Geef richting aan de uitvoering

Vervolgens kun je medewerkers wel op weg helpen bij de uitvoering. Tijdens ons laatste cultuurcafé hebben we bijvoorbeeld een stevig besluit gedeeld: tot 1 september werken alle interne medewerkers thuis (ons kantoor is ook gewoon dicht). En werken collega’s van sales, consultancy en succesmanagement zoveel mogelijk thuis. Dan is meteen de vraag: wat is zoveel mogelijk? Dat werken we uit in een aantal voorbeeldsituaties die een idee geven waar medewerkers prima mee uit de voeten kunnen. ‘Ik ben al zo lang niet bij een klant geweest en de klant wil mij ook graag weer eens zien’ (niet doen). ‘We hebben een escalatie bij de klant, en het voelt écht nodig om nu even lijfelijk aanwezig te zijn’ (wel doen).

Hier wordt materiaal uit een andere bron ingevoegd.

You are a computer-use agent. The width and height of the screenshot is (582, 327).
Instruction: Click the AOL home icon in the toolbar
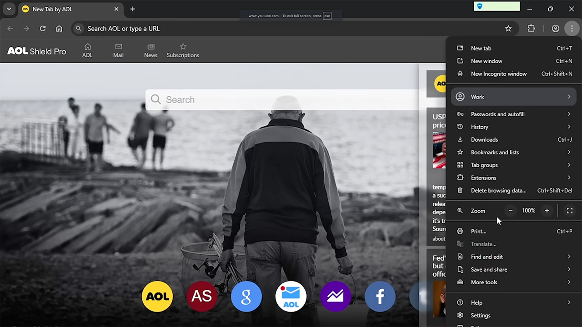(x=87, y=50)

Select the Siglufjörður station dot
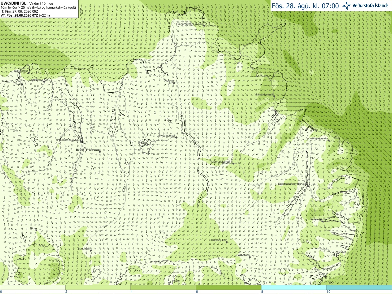pyautogui.click(x=29, y=73)
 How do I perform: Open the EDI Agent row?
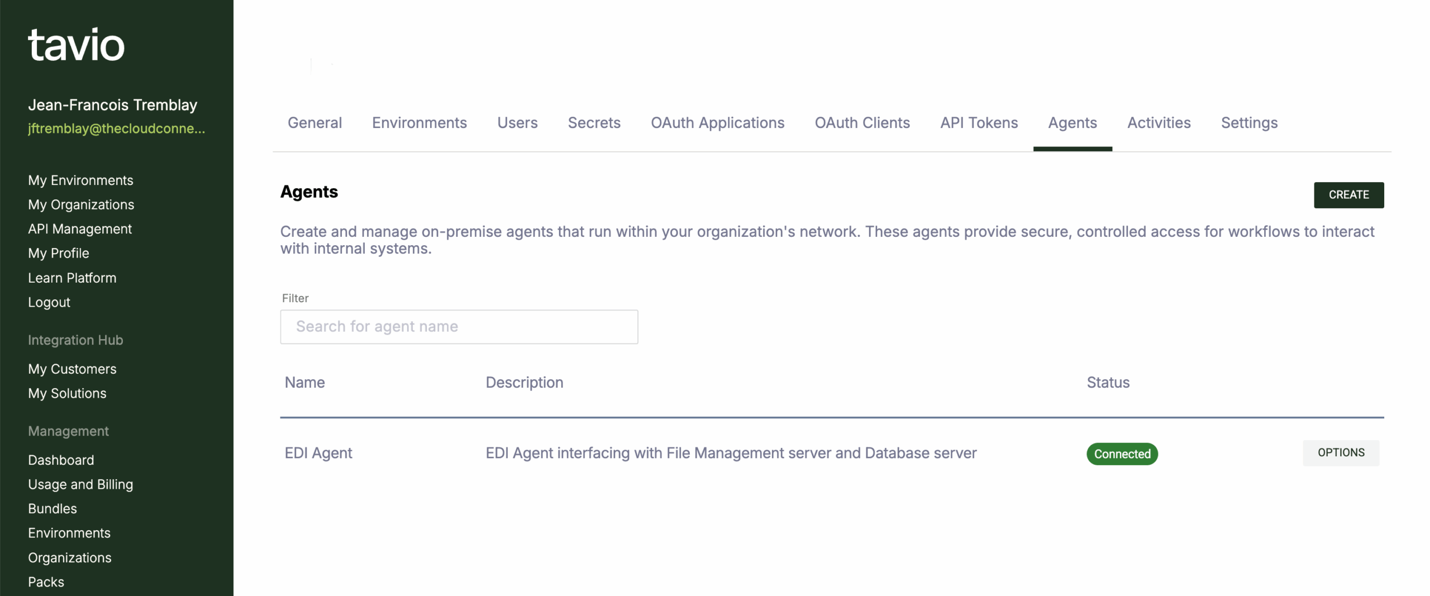[x=318, y=453]
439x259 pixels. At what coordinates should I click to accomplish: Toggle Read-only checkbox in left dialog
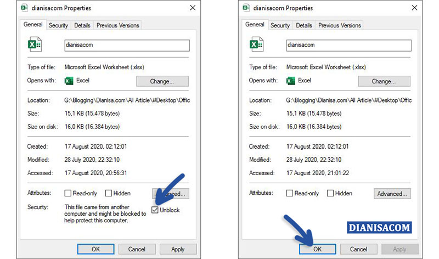[68, 193]
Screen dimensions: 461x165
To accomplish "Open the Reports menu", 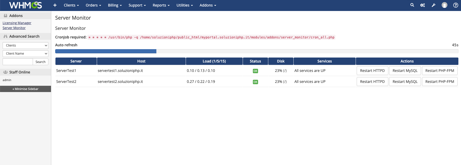I will coord(161,5).
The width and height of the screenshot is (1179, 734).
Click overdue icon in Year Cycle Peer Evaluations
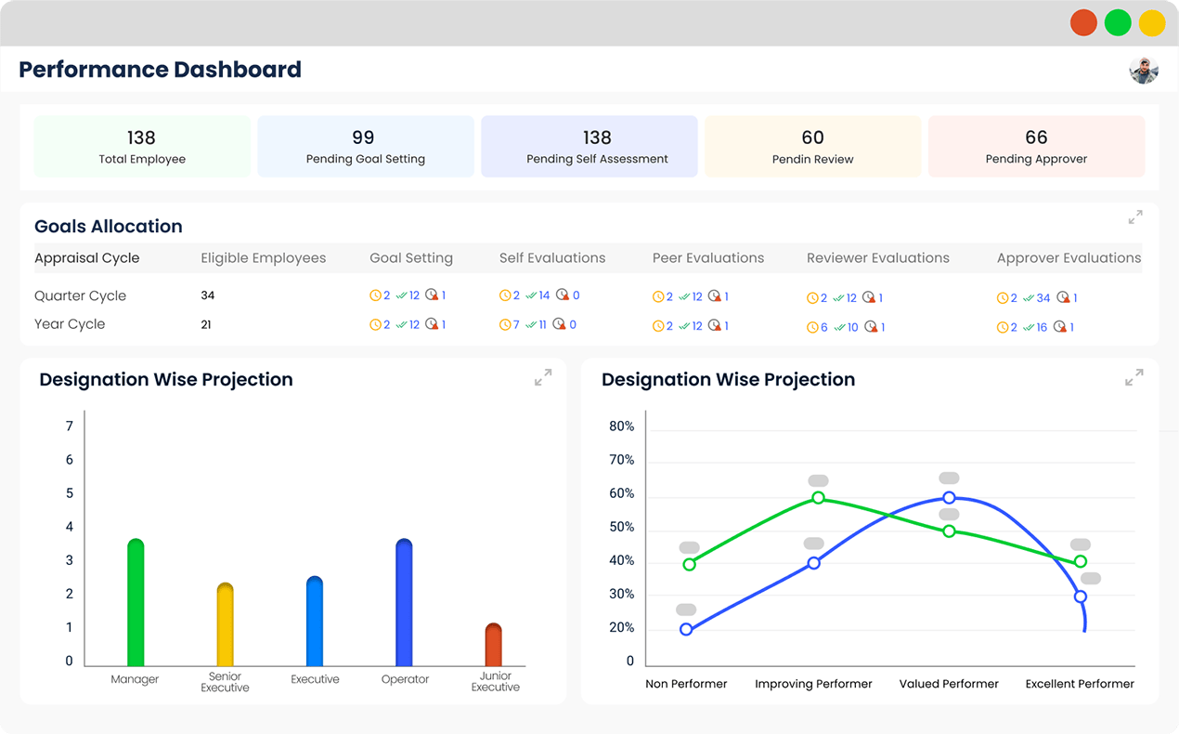point(714,325)
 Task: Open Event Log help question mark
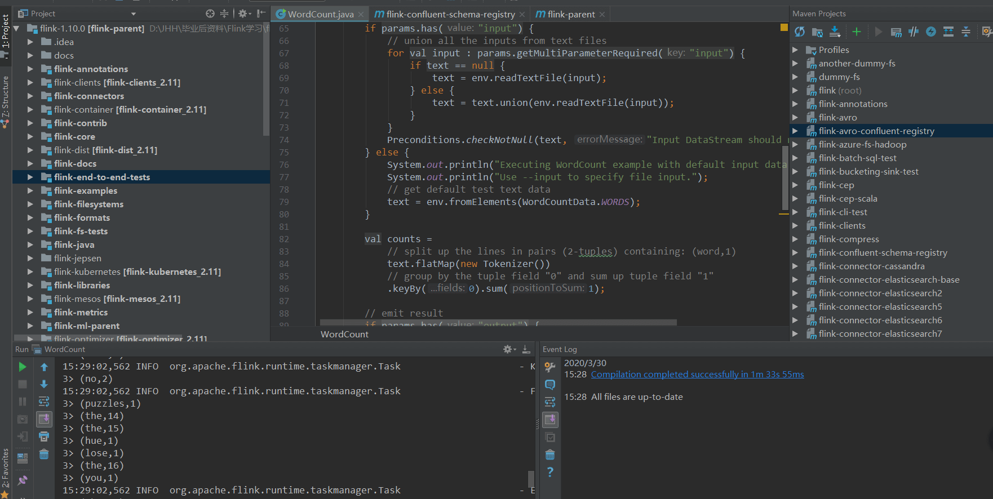pos(550,472)
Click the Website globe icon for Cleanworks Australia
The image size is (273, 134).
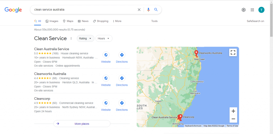click(106, 78)
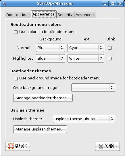125x156 pixels.
Task: Minimize the StartUp-Manager window
Action: coord(105,3)
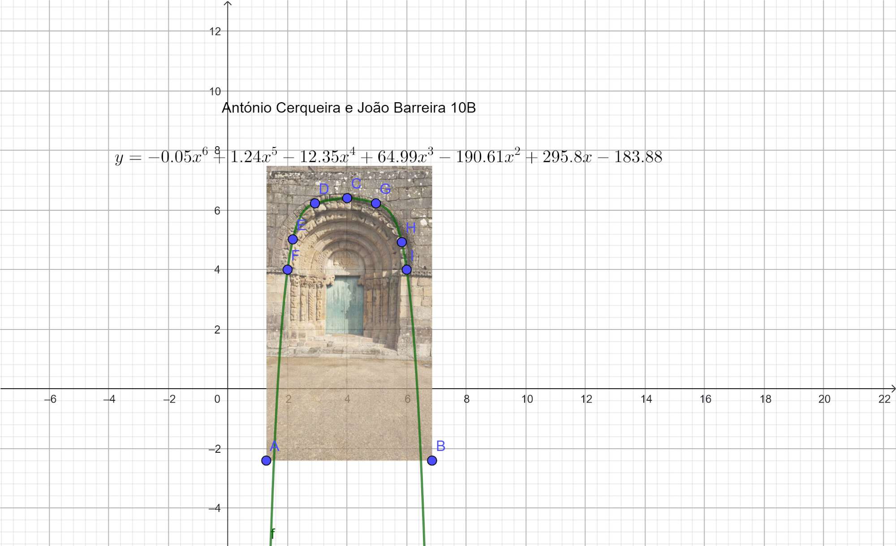
Task: Select the green function label f
Action: pyautogui.click(x=273, y=533)
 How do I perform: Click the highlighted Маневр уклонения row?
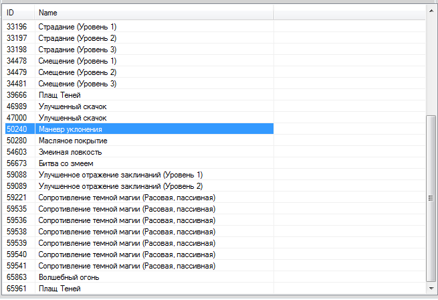[x=70, y=129]
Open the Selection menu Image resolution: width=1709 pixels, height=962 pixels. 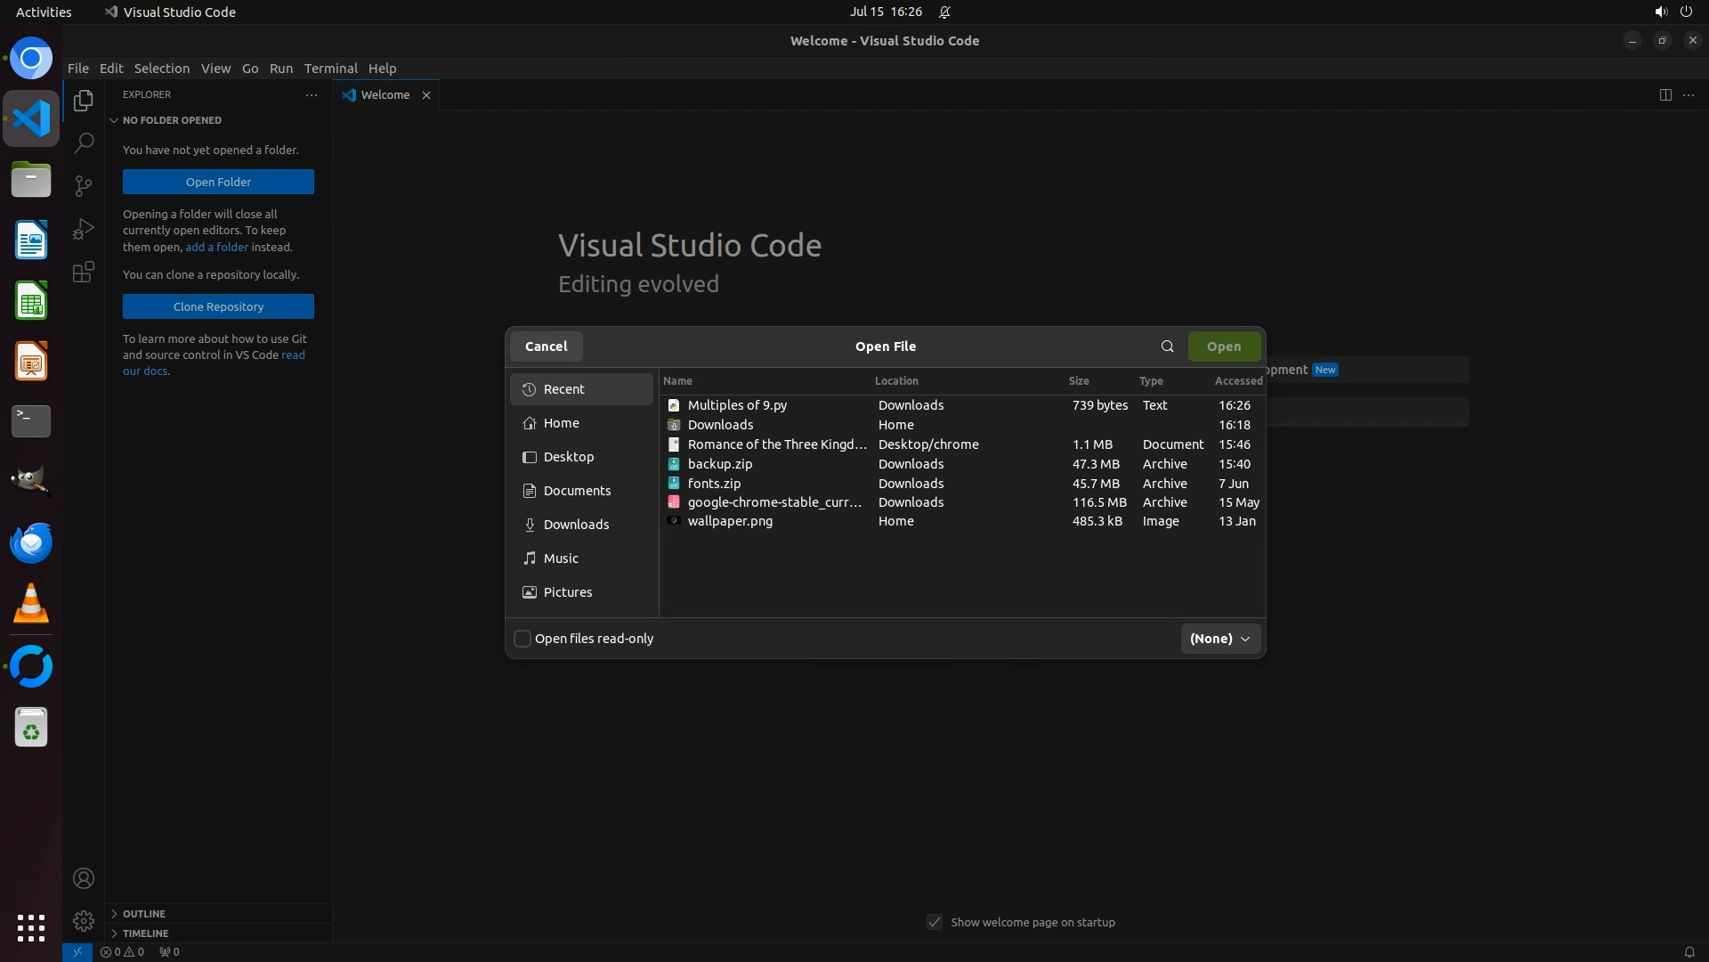pos(161,69)
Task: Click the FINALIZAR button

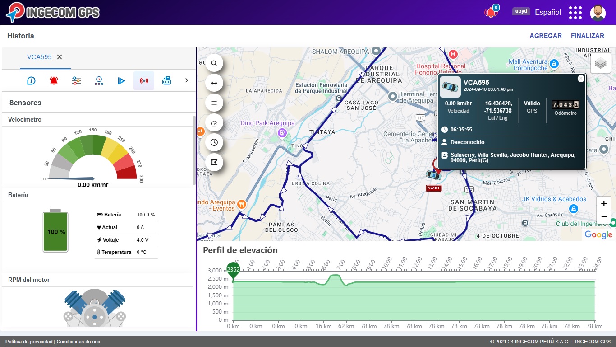Action: [587, 36]
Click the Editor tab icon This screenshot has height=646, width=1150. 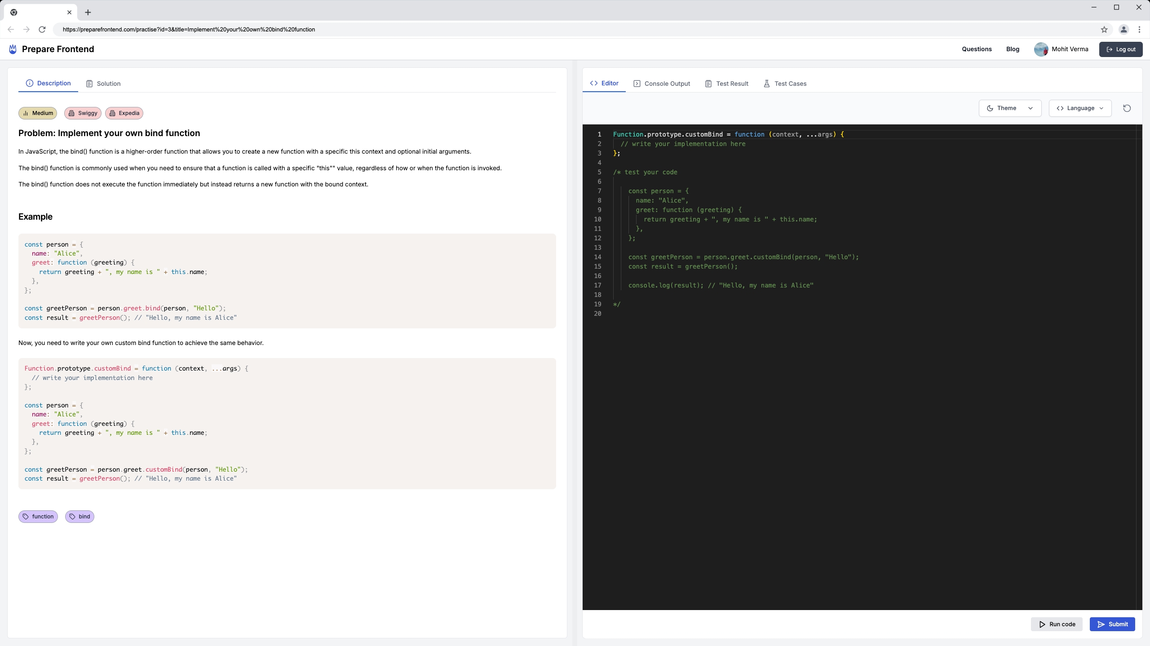click(x=595, y=83)
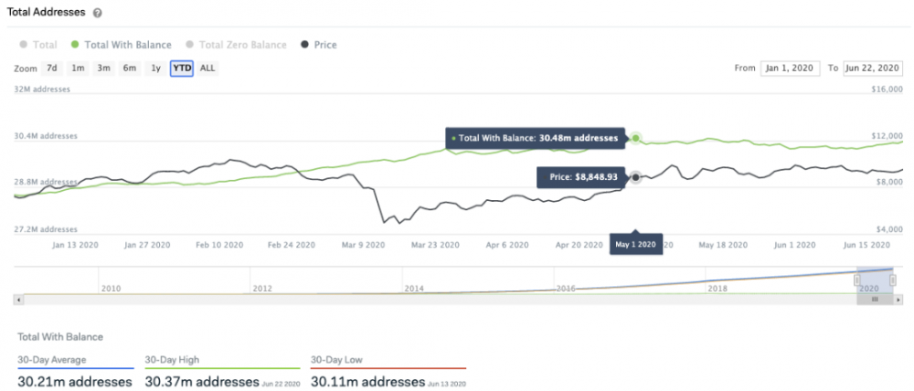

Natuurlijk overleggen we over sommige onderwerpen met onze medewerkers. Dat doen we dan niet in een ondernemingsraad, maar in een Raad van Inspiratie. Maar altijd geldt: de directie neemt de besluiten. Daardoor kunnen we als bedrijf supersnel inspelen op welke ontwikkeling dan ook, én  geven we onze medewerkers duidelijkheid. Dat medewerkers niet meebeslissen, maar wél meedenken, wordt gewaardeerd: onze medewerkerstevredenheid is al jaren enorm hoog. Logisch ook. Medewerkers – zeker jonge collega’s zoals bij ons – willen geen gedoe. Ze willen dóórrrr. Net als wij.